The identification of factors that lead to CD8⁺ T cell dysfunction within the tumor microenvironment (TME) holds great promise for the development of innovative immunotherapies. However, the precise mechanisms underlying the exhausted phenotype of CD8⁺ T cells infiltrating early-stage hepatocellular carcinoma (HCC) tumors remains unclear. Single-cell RNA sequencing was performed using a murine HCC model. Flow cytometry and additional experimental approaches were employed to investigate the underlying mechanisms of CD8⁺ T cell exhaustion. CD8+ T cells infiltrating early-stage HCC tumors exhibited a functionally exhausted phenotype, which escalated with HCC progression.
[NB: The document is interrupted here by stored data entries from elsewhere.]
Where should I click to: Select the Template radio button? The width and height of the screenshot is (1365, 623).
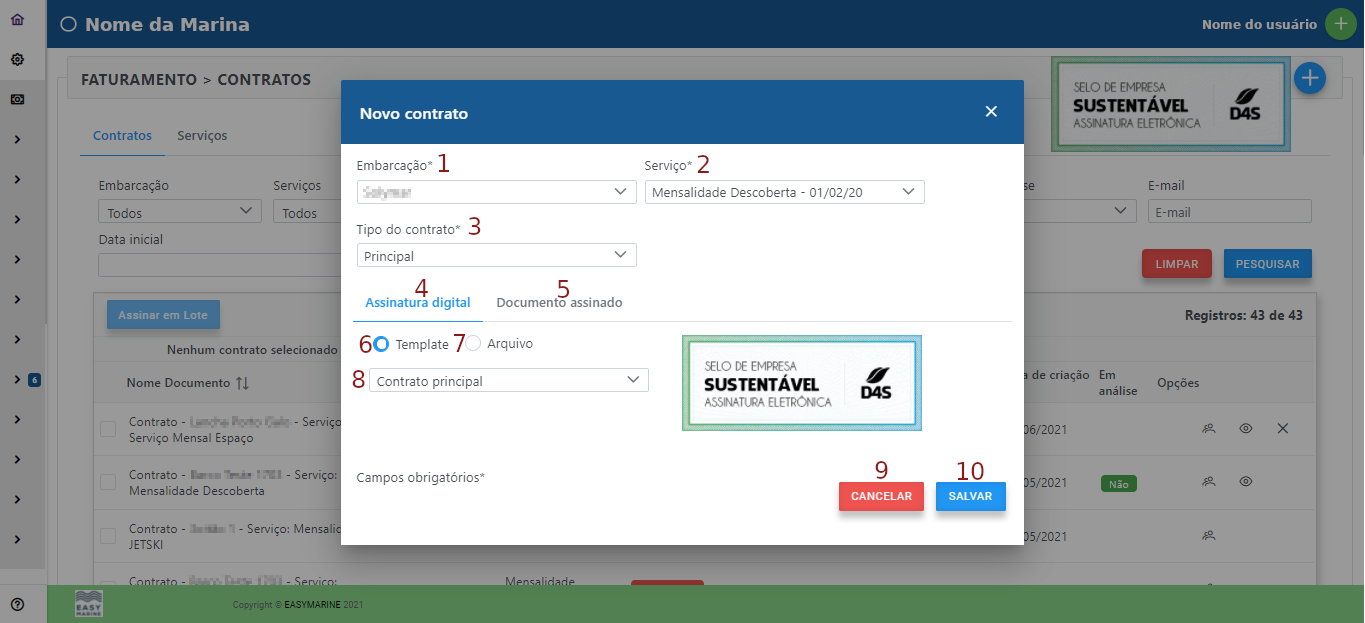[x=381, y=344]
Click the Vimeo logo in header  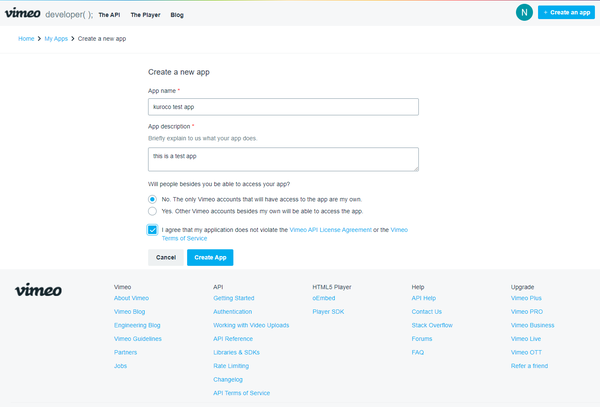[x=22, y=13]
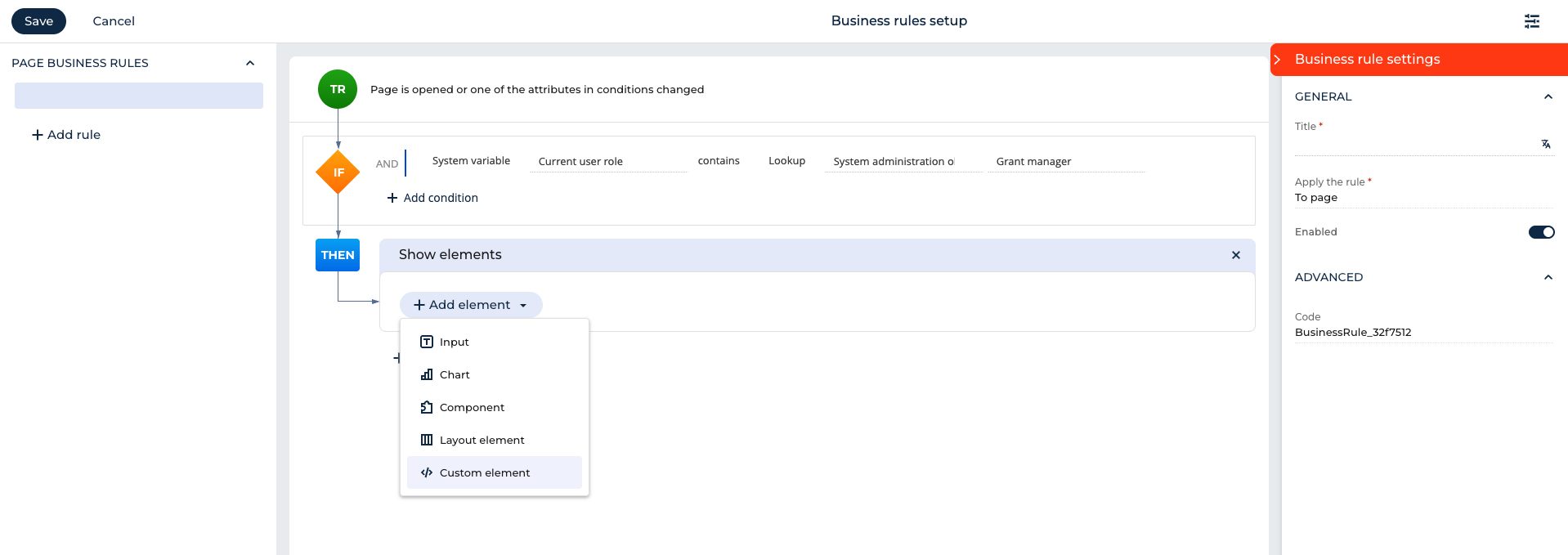Select Layout element menu option
Image resolution: width=1568 pixels, height=555 pixels.
[x=482, y=440]
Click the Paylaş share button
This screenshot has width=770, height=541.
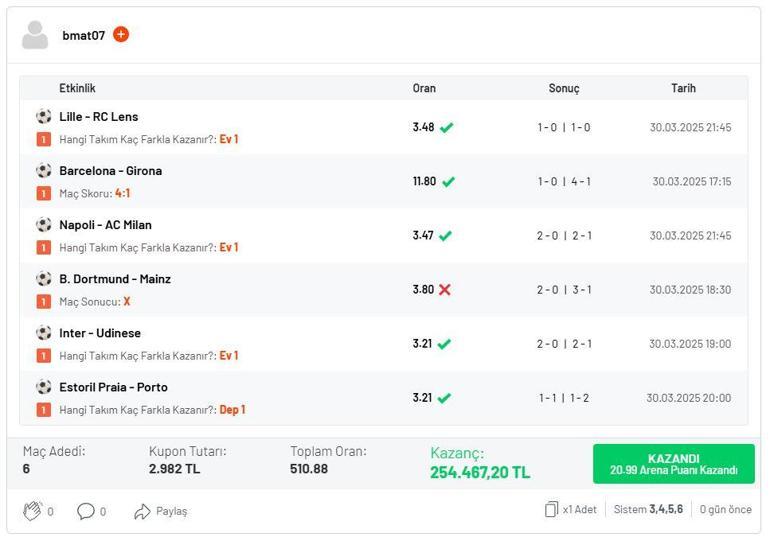tap(160, 511)
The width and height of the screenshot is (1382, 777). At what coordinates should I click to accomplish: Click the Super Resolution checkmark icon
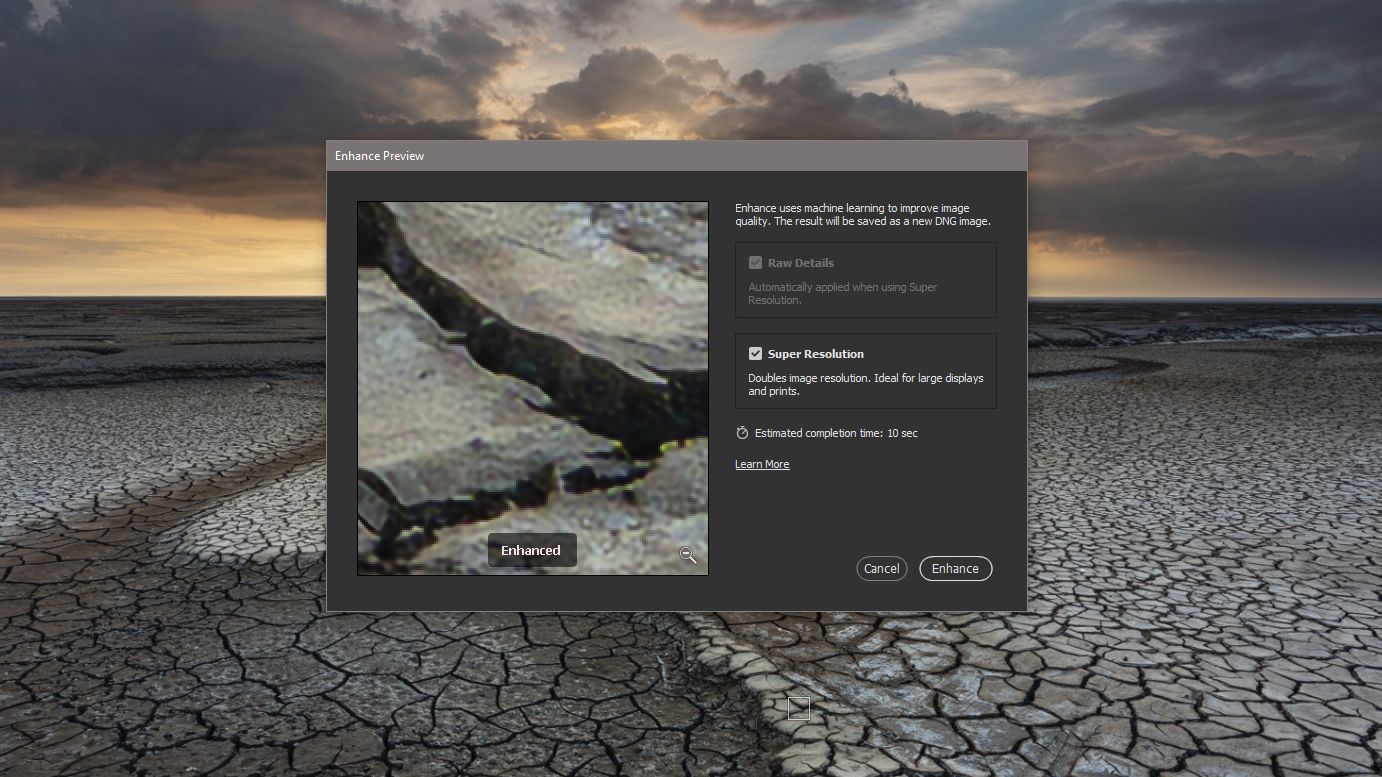pyautogui.click(x=757, y=353)
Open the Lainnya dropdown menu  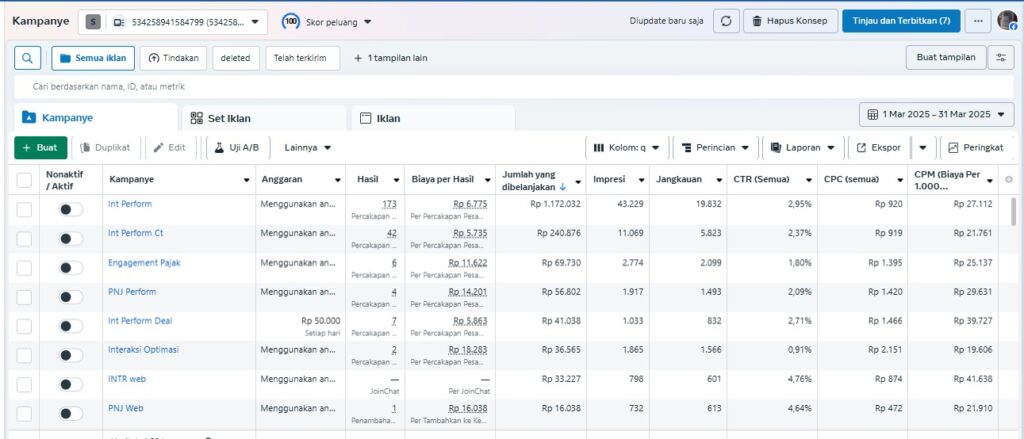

At early stages of murine and human HCC tumors, the TME was characterized by significant iron accumulation. Moreover, tumor-infiltrating CD8+ T cells in early-stage murine HCC tumors exhibited higher levels of intracellular ferrous iron compared to splenic CD8+ T cells. This excessive iron led to increased lipid peroxide levels and impaired the effector function of CD8+ T cells. Mechanistically, CD36 upregulated the major iron uptake protein transferrin receptor 1 (TfR1) by mediating the activation of oxidized low-density lipoprotein (oxLDL)-p38-CEBPB axis. Depletion of CD36 in CD8+ T cells inhibited the upregulation of TfR1 expression and the increase of intracellular ferrous iron levels triggered by iron-enriched conditions. Furthermore, constitutively activated nuclear factor erythroid 2-related factor 2 (NRF2) effectively suppressed iron accumulation and lipid peroxidation, thereby preserving the effector functions of intratumoral CD8+ T cells and ultimately inhibiting tumor growth. Our findings reveal a previously unidentified mechanism mediated by CD36 that regulating the progressive dysfunction of CD8+ T cells in early HCC TME and provide a potential novel therapeutic approach to restore T cells function.